Smaller, Weaker, Yet Better: Training LLM Reasoners via Compute-Optimal Sampling
๐ Abstract
The article explores the trade-offs between generating synthetic data using a stronger but more expensive (SE) language model versus a weaker but cheaper (WC) language model for improving the reasoning performance of language models. It evaluates the generated data across three key metrics - coverage, diversity, and false positive rate - and finds that data from WC models may have higher coverage and diversity, but also exhibit higher false positive rates. The article then finetunes language models on data from SE and WC models in different settings - knowledge distillation, self-improvement, and a novel weak-to-strong improvement setup. The results show that models finetuned on WC-generated data consistently outperform those trained on SE-generated data across multiple benchmarks, challenging the prevailing practice of relying on SE models for synthetic data generation.
๐ Q&A
[01] Synthetic Data Analysis
1. What are the key metrics used to evaluate the synthetic data from the WC and SE models? The key metrics used to evaluate the synthetic data are:
- Coverage: The number of unique problems that are solved
- Diversity: The average number of unique solutions obtained per problem
- False Positive Rate (FPR): The percentage of problems that arrive at the correct final answer but with a wrong reasoning
2. How do the WC and SE models perform on these metrics?

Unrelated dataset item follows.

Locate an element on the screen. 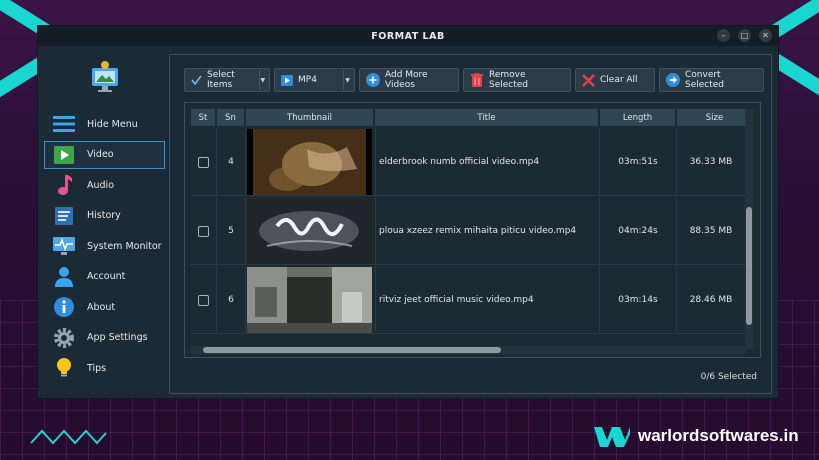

- Coverage: The data from the WC model (Gemma2-9B) has higher coverage compared to the SE model (Gemma2-27B), by 15-20% at the low and high sampling budgets.
- Diversity: The diversity of the data from the WC model is also higher than the SE model, by 15-20% at the low and high sampling budgets.
- FPR: However, the FPR of the WC-generated data is higher than the SE-generated data, by 10-15% based on both human and automatic evaluations.
3. What are the implications of these mixed signals from the synthetic data analysis? The mixed signals of high coverage and diversity coupled with a high FPR make it unclear whether it is compute-optimal to sample from the WC model or the SE model for training strong reasoners. This is further explored in the finetuning experiments.
[02] Compute-Optimality Results for Training
1. What are the three finetuning paradigms explored in the article? The three finetuning paradigms are:
- Student-LM finetuning: Finetuning a student LM on data from the WC and SE models.
- WC-LM finetuning: Finetuning the WC model on its own data (self-improvement) and data from the SE model.
- SE-LM finetuning: Finetuning the SE model on data from the WC model (weak-to-strong improvement) and its own data.
2. What are the key findings from the finetuning experiments?
- Across all three paradigms, models finetuned on data from the WC model consistently outperform those finetuned on data from the SE model, with relative gains of up to 15%.
- This is true even for finetuning the SE model, where training on WC data (weak-to-strong improvement) outperforms training on SE data (self-improvement).
- These results challenge the prevailing practice of relying on SE models for synthetic data generation, suggesting that WC may be the compute-optimal approach for training advanced LM reasoners.
3. How do the models perform on the Functional MATH dataset as a generalization test? The models finetuned on the WC data also outperform those finetuned on the SE data on the Functional MATH dataset, with relative gains ranging from 2-10%. This highlights the enhanced generalization capabilities of the models trained on the WC-generated data.
[03] Scaling to State-of-the-Art Language Models
1. How do the results scale to larger and more powerful language models? The authors extend their experiments to the Gemini-1.5-Pro (SE) and Gemini-1.5-Flash (WC) models, which are state-of-the-art language models. They find that finetuning on the WC-generated data outperforms finetuning on the SE-generated data, even for finetuning the larger SE models.
2. What is the impact of reducing the cost of data sampling from the WC model? The authors also explore a more economical scenario where they sample fewer solutions per problem from the SE model compared to the WC model. Even in this setting, finetuning on the WC-generated data outperforms finetuning on the SE-generated data.
3. What are the implications of the narrowing performance gap between small and large language models? The authors note that as the performance gap between small and large language models continues to narrow over time, their results will become even more relevant in the future, establishing a solid foundation for training the next generation of LM reasoners in a compute-optimal way.